(Work to complete): Every entry that follows should be reproduced exactly.

Stored data
=====

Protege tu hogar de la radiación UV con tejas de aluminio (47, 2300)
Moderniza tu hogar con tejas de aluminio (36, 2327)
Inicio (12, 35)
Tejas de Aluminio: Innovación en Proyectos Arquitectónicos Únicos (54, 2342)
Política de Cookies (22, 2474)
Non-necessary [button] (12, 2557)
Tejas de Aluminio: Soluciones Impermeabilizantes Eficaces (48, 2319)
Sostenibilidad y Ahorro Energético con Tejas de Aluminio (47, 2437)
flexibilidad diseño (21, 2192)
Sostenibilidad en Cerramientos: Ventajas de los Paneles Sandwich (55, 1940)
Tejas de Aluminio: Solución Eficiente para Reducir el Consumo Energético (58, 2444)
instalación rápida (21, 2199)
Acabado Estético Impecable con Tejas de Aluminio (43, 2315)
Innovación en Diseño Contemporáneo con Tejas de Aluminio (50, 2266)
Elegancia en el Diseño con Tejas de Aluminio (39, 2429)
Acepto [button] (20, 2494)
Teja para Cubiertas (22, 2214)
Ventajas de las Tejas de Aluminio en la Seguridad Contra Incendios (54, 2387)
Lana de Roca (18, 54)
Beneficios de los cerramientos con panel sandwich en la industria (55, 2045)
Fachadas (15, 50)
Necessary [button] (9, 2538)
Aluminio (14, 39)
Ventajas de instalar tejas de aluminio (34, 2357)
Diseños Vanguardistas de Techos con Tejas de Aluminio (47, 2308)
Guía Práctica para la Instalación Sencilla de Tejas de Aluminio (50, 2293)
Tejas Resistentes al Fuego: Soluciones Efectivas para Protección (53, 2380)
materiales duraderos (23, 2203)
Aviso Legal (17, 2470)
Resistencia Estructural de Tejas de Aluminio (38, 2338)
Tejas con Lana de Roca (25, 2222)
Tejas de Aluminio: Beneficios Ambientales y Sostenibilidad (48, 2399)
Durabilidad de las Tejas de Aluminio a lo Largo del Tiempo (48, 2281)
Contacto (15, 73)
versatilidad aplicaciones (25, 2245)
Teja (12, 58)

=====

(Solution to this exercise):
Protege tu hogar de la radiación UV con tejas de aluminio (47, 2300)
Moderniza tu hogar con tejas de aluminio (36, 2327)
Inicio (12, 35)
Tejas de Aluminio: Innovación en Proyectos Arquitectónicos Únicos (54, 2342)
Política de Cookies (22, 2474)
Non-necessary [button] (12, 2557)
Tejas de Aluminio: Soluciones Impermeabilizantes Eficaces (48, 2319)
Sostenibilidad y Ahorro Energético con Tejas de Aluminio (47, 2437)
flexibilidad diseño (21, 2192)
Sostenibilidad en Cerramientos: Ventajas de los Paneles Sandwich (55, 1940)
Tejas de Aluminio: Solución Eficiente para Reducir el Consumo Energético (58, 2444)
instalación rápida (21, 2199)
Acabado Estético Impecable con Tejas de Aluminio (43, 2315)
Innovación en Diseño Contemporáneo con Tejas de Aluminio (50, 2266)
Elegancia en el Diseño con Tejas de Aluminio (39, 2429)
Acepto [button] (20, 2494)
Teja para Cubiertas (22, 2214)
Ventajas de las Tejas de Aluminio en la Seguridad Contra Incendios (54, 2387)
Lana de Roca (18, 54)
Beneficios de los cerramientos con panel sandwich en la industria (55, 2045)
Fachadas (15, 50)
Necessary [button] (9, 2538)
Aluminio (14, 39)
Ventajas de instalar tejas de aluminio (34, 2357)
Diseños Vanguardistas de Techos con Tejas de Aluminio (47, 2308)
Guía Práctica para la Instalación Sencilla de Tejas de Aluminio (50, 2293)
Tejas Resistentes al Fuego: Soluciones Efectivas para Protección (53, 2380)
materiales duraderos (23, 2203)
Aviso Legal (17, 2470)
Resistencia Estructural de Tejas de Aluminio (38, 2338)
Tejas con Lana de Roca (25, 2222)
Tejas de Aluminio: Beneficios Ambientales y Sostenibilidad (48, 2399)
Durabilidad de las Tejas de Aluminio a lo Largo del Tiempo (48, 2281)
Contacto (15, 73)
versatilidad aplicaciones (25, 2245)
Teja (12, 58)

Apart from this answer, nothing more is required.